For a long time Begone Dull Care was my favorite McLaren film, and thus one of the best animated films ever made and one of the best films made about one of my favorite types of music . It was the first one of his I ever saw, I loved it, and each time I've seen it has brought the same enjoyment, but I've since come to see Blinkity Blank as a greater and more inventive work.
Its most immediate charm is in the continuity it has in spite of the sheer speed it changes completely and incorporates so many completely different drawings and images. The music also provides a wonderful counterpoint, blending the wind quintet with sounds produced directly on the film, at the same time that the images blend abstraction with familiar shapes. The first part of the film acclimates us to the technical, physical properties of the film and its motion. Then we have the recognizable shapes, which perform a dance like nothing else seen before.

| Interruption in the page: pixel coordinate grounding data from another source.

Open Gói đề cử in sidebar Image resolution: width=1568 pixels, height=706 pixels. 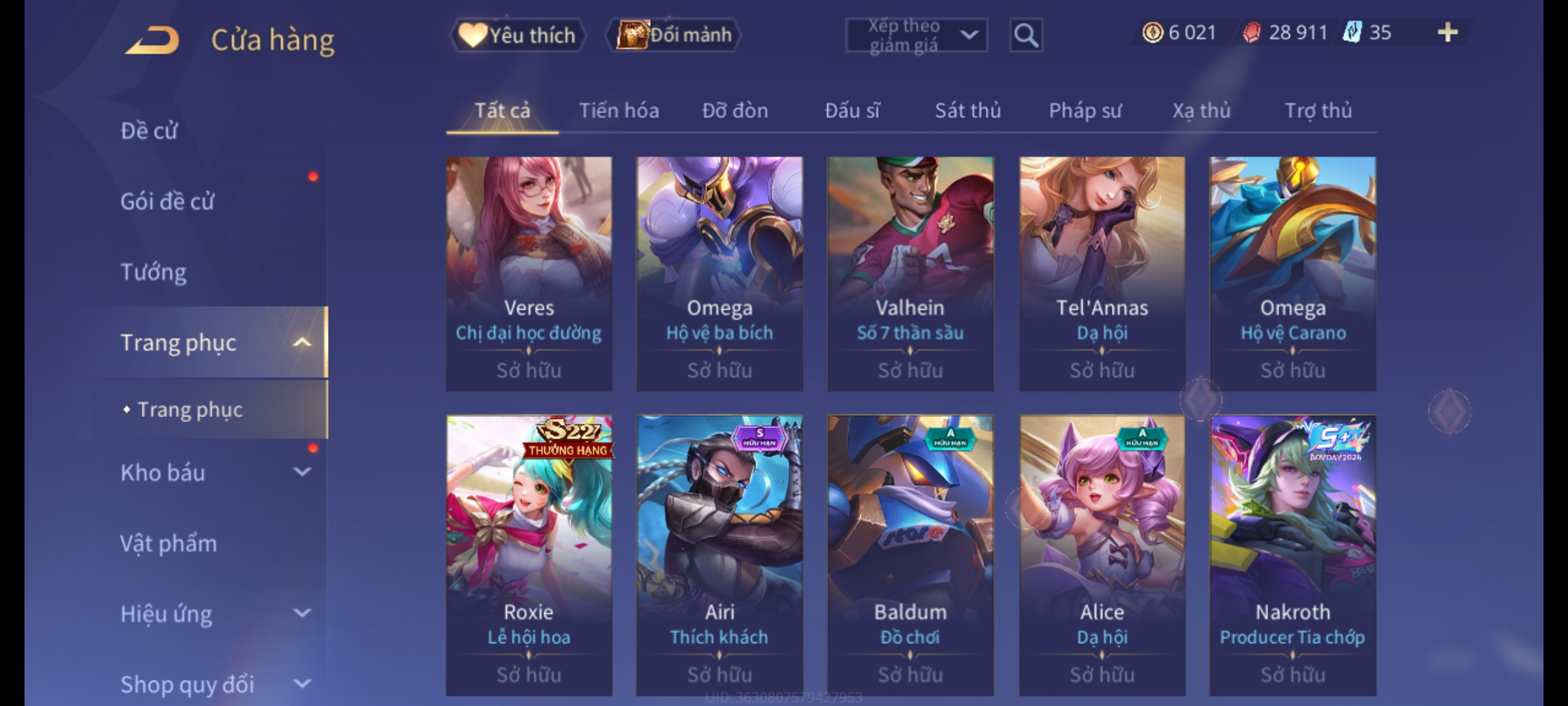click(167, 201)
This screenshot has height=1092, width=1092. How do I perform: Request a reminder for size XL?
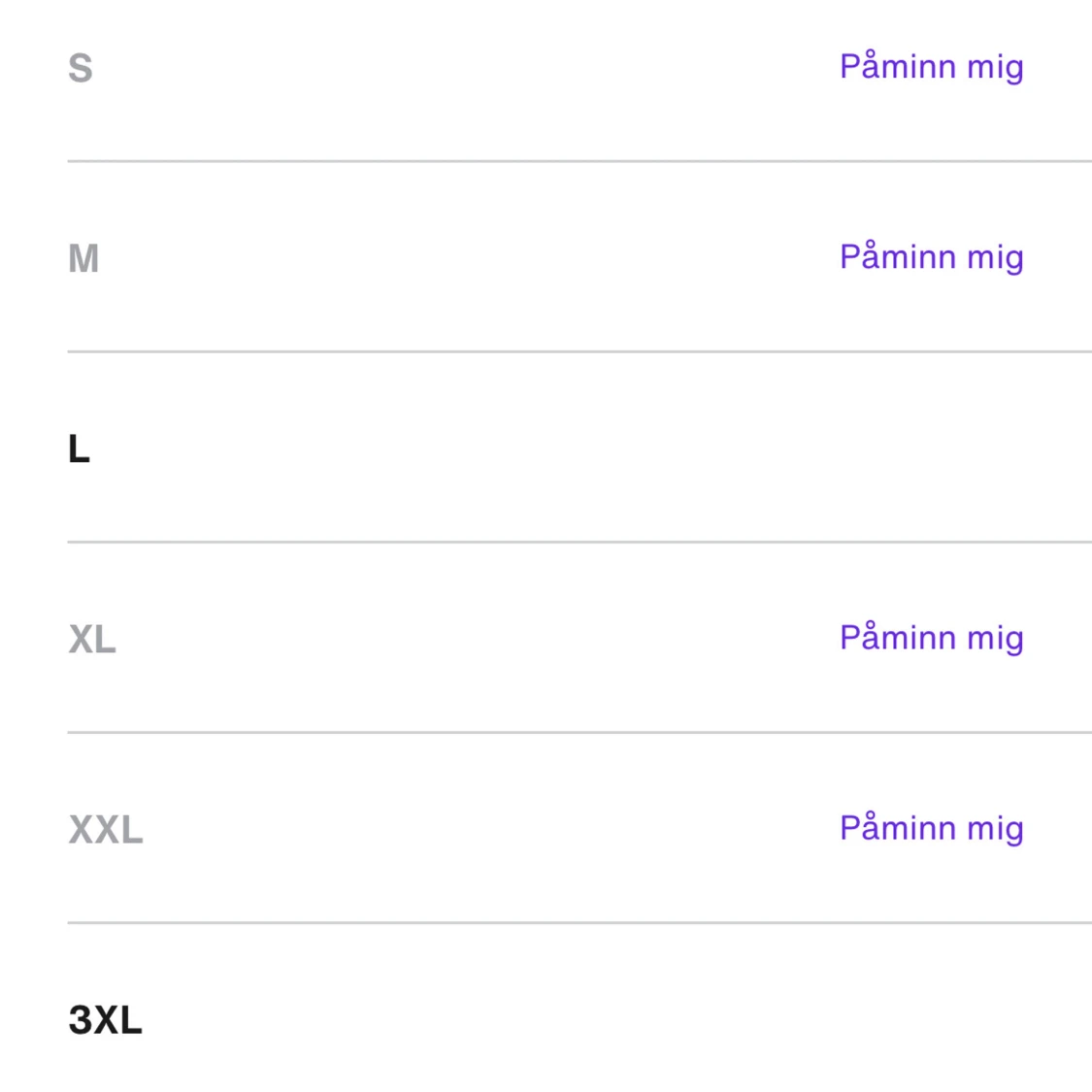click(x=931, y=638)
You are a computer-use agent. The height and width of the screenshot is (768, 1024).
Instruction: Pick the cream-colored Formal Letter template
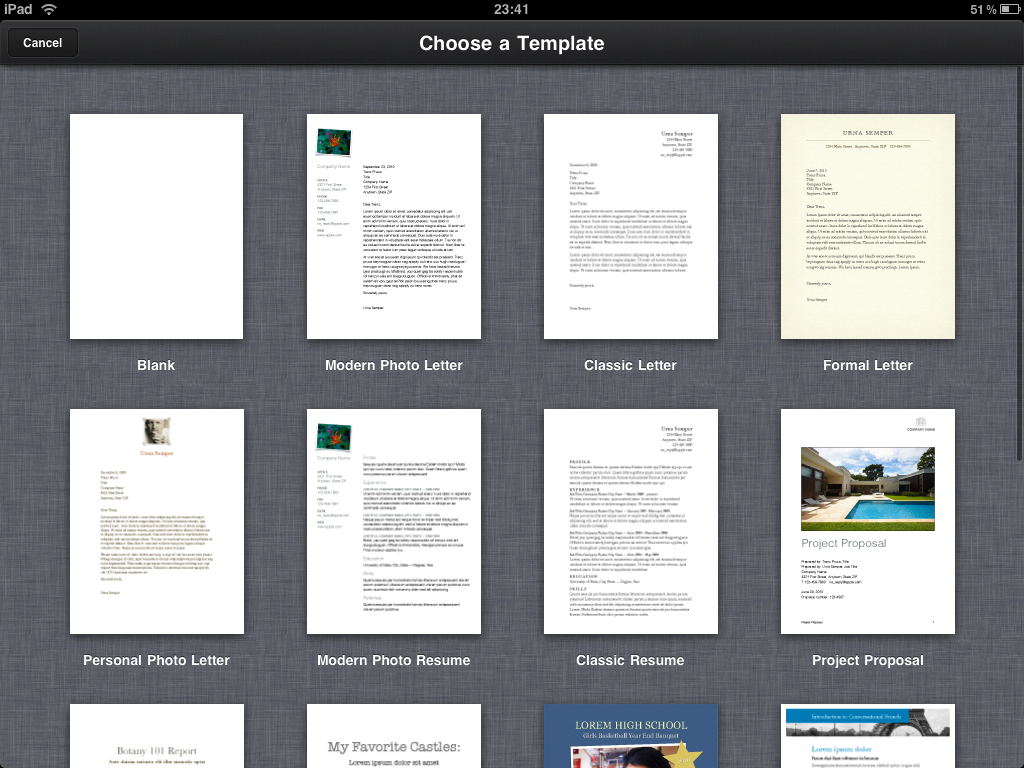coord(867,226)
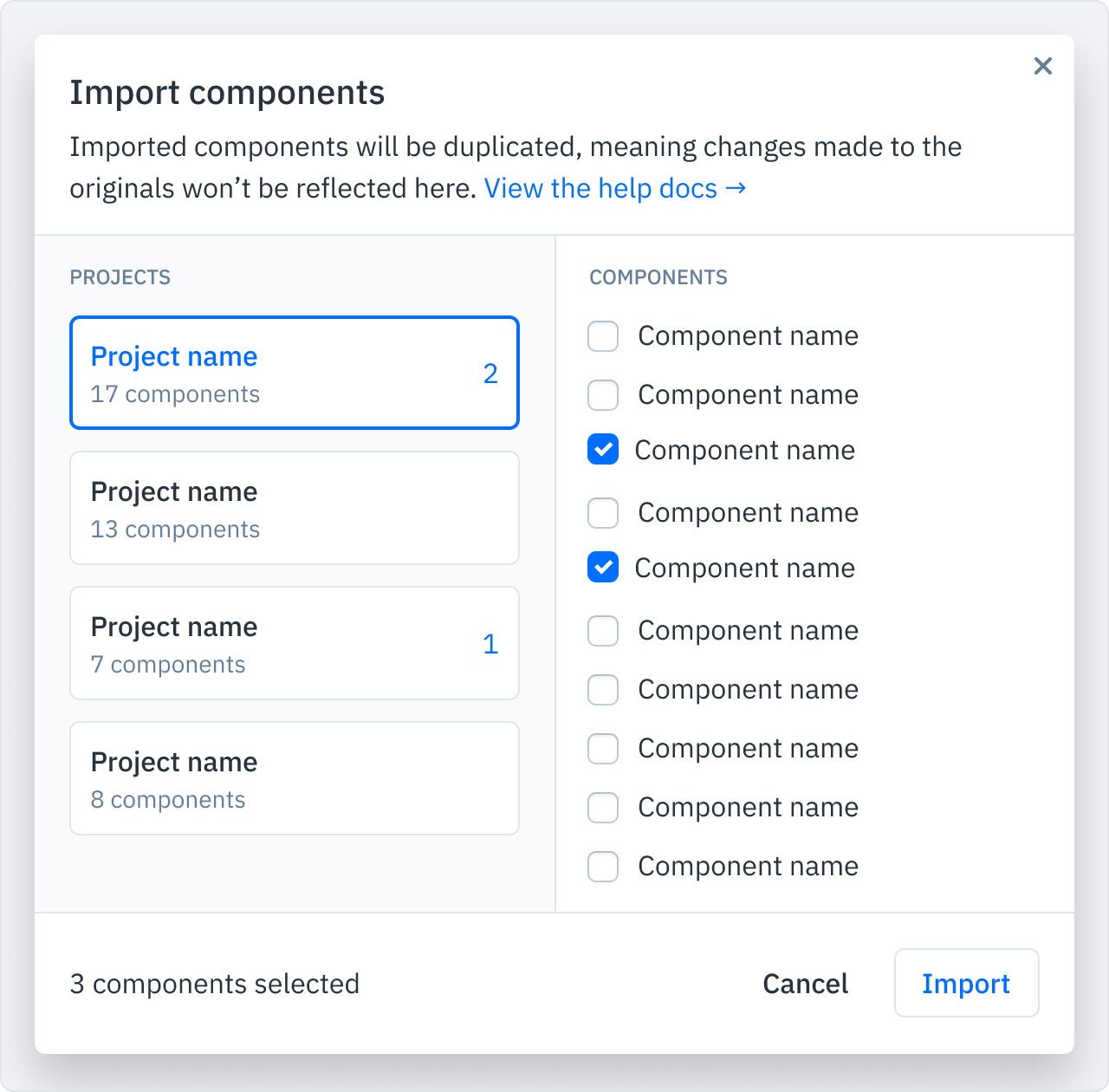Click the 3 components selected counter
Viewport: 1109px width, 1092px height.
click(x=215, y=983)
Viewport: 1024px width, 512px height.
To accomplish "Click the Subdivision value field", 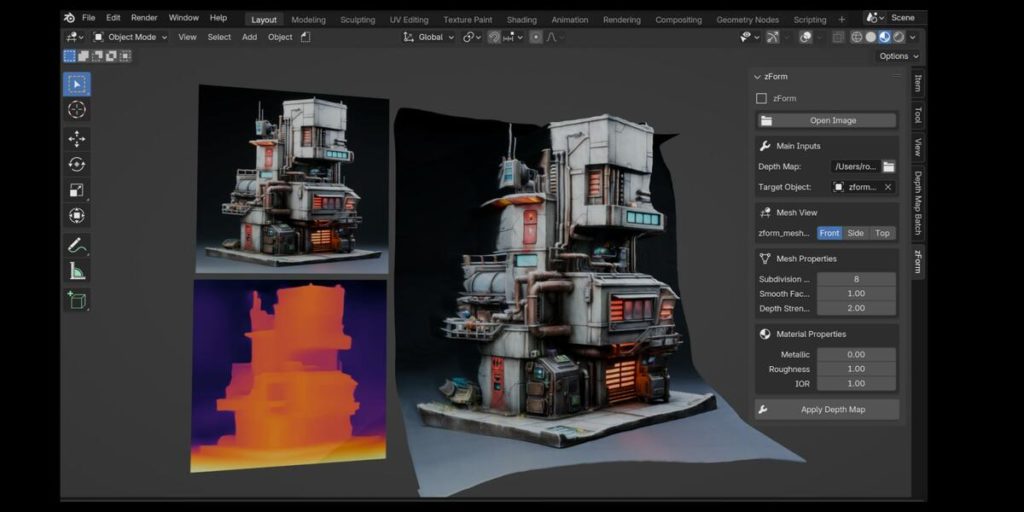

Truffaut described it as "an erotic ballet of male and female elements," but I don't see clear genders in it at all.
The use of black frames is something that only becomes more apparent on multiple viewings. Most of the film is completely unengraved black frames. Within that empty space are moments when an image can only be seen in a single frame for 1/48 second. Other moments show us continuous motion. A third type of moment in the film is what McLaren termed "frame-clusters" which group together a string of discontinuous etched images, one frame after another, which leave a very complex overall impression and add another level to the interplay going on in the film. I believe that seeing this on film or even blu-ray would be really greater than either of the DVD transfers I own, which of course have MPEG-2 compression, something that can't process such fast unpredictable as the frame-clusters well at all. I definitely would not recommend seeing this in any streaming form. Watch it from a DVD in a dark room and it's an unbelievable film. This is certainly top-10 or even top-5 for me. There are so many other great McLarens to choose from, too, but I'll probably limit myself to three.
- zedz
- Joined: Sun Nov 07, 2004 11:24 pm
Re: The Animation List Discussion & Suggestions (Genre Proje
I figured I only had room for two McLarens - and those are the two I chose.